**Directive:**
Can you reproduce, word for word, the lines that start with the one containing "663x414 pixels." and end with the one containing "(x=4, y=64)", including both of those?

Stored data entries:
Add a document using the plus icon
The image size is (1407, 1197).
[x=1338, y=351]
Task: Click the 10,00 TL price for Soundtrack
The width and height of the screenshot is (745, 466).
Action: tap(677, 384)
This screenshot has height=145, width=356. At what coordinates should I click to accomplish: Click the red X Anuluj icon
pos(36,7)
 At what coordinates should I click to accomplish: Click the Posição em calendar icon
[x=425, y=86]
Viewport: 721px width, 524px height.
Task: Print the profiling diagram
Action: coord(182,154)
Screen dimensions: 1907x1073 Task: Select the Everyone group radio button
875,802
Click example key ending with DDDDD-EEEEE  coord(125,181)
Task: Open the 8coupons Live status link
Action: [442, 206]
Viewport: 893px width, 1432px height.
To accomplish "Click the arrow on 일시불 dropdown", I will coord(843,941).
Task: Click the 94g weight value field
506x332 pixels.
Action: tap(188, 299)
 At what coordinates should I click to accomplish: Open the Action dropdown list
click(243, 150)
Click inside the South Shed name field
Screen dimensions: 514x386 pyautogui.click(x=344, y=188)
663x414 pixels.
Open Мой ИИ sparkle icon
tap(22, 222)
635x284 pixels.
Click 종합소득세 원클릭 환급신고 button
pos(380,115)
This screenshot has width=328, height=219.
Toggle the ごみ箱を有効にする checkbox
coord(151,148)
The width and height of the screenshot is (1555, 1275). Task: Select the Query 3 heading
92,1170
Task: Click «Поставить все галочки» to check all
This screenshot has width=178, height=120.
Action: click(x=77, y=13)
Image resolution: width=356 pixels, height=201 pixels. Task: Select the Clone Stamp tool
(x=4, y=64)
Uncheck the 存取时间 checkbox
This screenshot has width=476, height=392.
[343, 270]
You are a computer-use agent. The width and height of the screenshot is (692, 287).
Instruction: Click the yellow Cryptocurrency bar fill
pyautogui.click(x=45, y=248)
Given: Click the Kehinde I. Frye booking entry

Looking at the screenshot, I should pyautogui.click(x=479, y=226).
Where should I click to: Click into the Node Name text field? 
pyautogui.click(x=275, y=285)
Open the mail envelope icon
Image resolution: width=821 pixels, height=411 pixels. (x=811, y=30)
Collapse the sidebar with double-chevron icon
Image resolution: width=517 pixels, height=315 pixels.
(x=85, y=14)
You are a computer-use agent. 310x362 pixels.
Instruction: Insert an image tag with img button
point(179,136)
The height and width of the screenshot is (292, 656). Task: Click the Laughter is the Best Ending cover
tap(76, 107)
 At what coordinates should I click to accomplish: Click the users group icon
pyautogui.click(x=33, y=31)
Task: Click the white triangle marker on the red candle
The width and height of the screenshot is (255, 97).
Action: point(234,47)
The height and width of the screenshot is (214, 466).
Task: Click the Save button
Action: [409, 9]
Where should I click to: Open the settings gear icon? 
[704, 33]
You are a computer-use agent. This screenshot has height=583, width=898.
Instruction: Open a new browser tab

**Result of the exercise:**
663x414 pixels.
Open Мой ИИ sparkle icon
tap(22, 222)
635x284 pixels.
Click 종합소득세 원클릭 환급신고 button
pos(380,115)
This screenshot has width=328, height=219.
Toggle the ごみ箱を有効にする checkbox
coord(151,148)
The width and height of the screenshot is (1555, 1275). Task: Select the Query 3 heading
92,1170
Task: Click «Поставить все галочки» to check all
This screenshot has width=178, height=120.
Action: click(x=77, y=13)
Image resolution: width=356 pixels, height=201 pixels. Task: Select the Clone Stamp tool
(x=4, y=64)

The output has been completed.